作業內容 ->
a: 判斷以下三項敘述是否符合這篇關於格陵蘭冰層下植物的文章,逐項回答「是」或「否」,並原封不動引用文中作為判斷依據的文字:(i) 1966年,美國陸軍的科學家從格陵蘭冰層底下取出一管泥土;(ii) 這些沉積物取出後一直妥善保存,並持續受到研究;(iii) Christ在沉積物中只看到砂土和石塊。
b: 用兩句話概述這篇關於格陵蘭冰層下植物的文章。

2021年3月26日 星期五

科學家發現格陵蘭厚達一英里的冰層之下竟然有植物

 原文網址:https://www.uvm.edu/uvmnews/news/uvm-scientists-stunned-discover-plants-beneath-mile-deep-greenland-ice

遭到遺忘許久的冰芯提供了直接證據,顯示在過去一百萬年之間這座巨大的冰層曾經完全消融,也顯示了它在暖化的氣候之下有多麼岌岌可危

1966年,美國陸軍的科學家鑽入格陵蘭西北部將近一英里厚的冰層,並從底下取出一管十五英吋長的泥土。這些冰封的沉積物之後在冰庫中消失了數十年,直到2017年才在無意之間被人重新發現。

今日的格陵蘭大部分都被冰層給覆蓋住。但是一篇新研究指出在過去一百萬年之間,格陵蘭曾經完全融化而成為一片綠色的苔原,可能就像這幅格陵蘭東部海邊的景色一樣。這項研究提出了強烈證據,顯示格陵蘭比過往認為得還要更容易受到氣候變遷的影響,並且有融化而無法回復的風險。(圖片來源:Joshua Brown)

2019年,佛蒙特大學的科學家Andrew Christ透過顯微鏡觀察這些沉積物,眼前所見令他難以置信:其中不只有砂土和石塊,還有樹枝和葉片。代表從地質時間來看,不久之前這塊跟阿拉斯加一樣大,厚達一英里的冰層所在之處曾經完全看不到冰雪――取而代之的是一片蒼翠的景象,或許還有針葉林佇立其中。

Christ參與了佛蒙特大學的Paul Bierman、哥倫比亞大學的Joerg Schaefer和哥本哈根大學Dorthe Dahl-Jensen領導的科學團隊。他們去年一整年都在探討這些取自於格陵蘭底下獨一無二的沉積物和植物化石。結果顯示在過去的一百萬年之間,甚至可能不到數十萬年,格陵蘭全境或者大部分地方曾經完全看不到冰雪。

「一般來說冰層會粉碎並摧毀在它路徑上的任何東西,」Christ表示,「但我們發現這些細緻的植物構造卻保存地相當完整。雖然它們是化石,看起來就像昨天才凋謝一樣。這顆時光膠囊保存了過往活在格陵蘭的生物,我們可能再也找不到類似的東西。」

資料節錄 ->

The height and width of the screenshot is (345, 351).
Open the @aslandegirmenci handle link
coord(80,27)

---

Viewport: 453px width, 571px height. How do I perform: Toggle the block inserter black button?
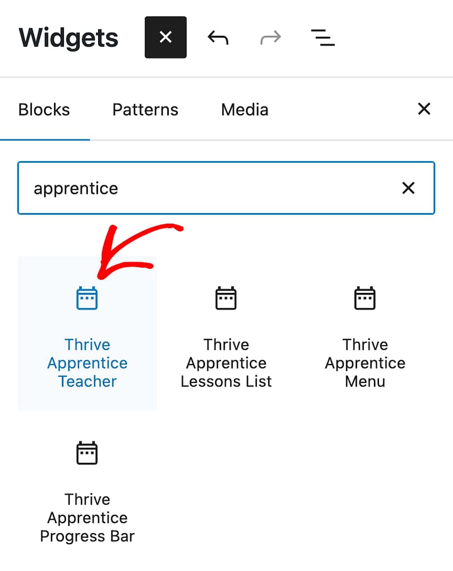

作答結果 ->
a:
(i) 是。「1966年,美國陸軍的科學家鑽入格陵蘭西北部將近一英里厚的冰層,並從底下取出一管十五英吋長的泥土。」
(ii) 否。「這些冰封的沉積物之後在冰庫中消失了數十年,直到2017年才在無意之間被人重新發現。」
(iii) 否。「其中不只有砂土和石塊,還有樹枝和葉片。」

b: 1966年,美國陸軍科學家從格陵蘭西北部將近一英里厚的冰層底下取出沉積物,這些沉積物在冰庫中消失數十年後,於2017年被重新發現。佛蒙特大學的Andrew Christ等科學家在其中發現保存完整的樹枝和葉片,顯示過去一百萬年之間格陵蘭全境或大部分地方曾經看不到冰雪,也顯示格陵蘭比過往認為的更容易受到氣候變遷影響。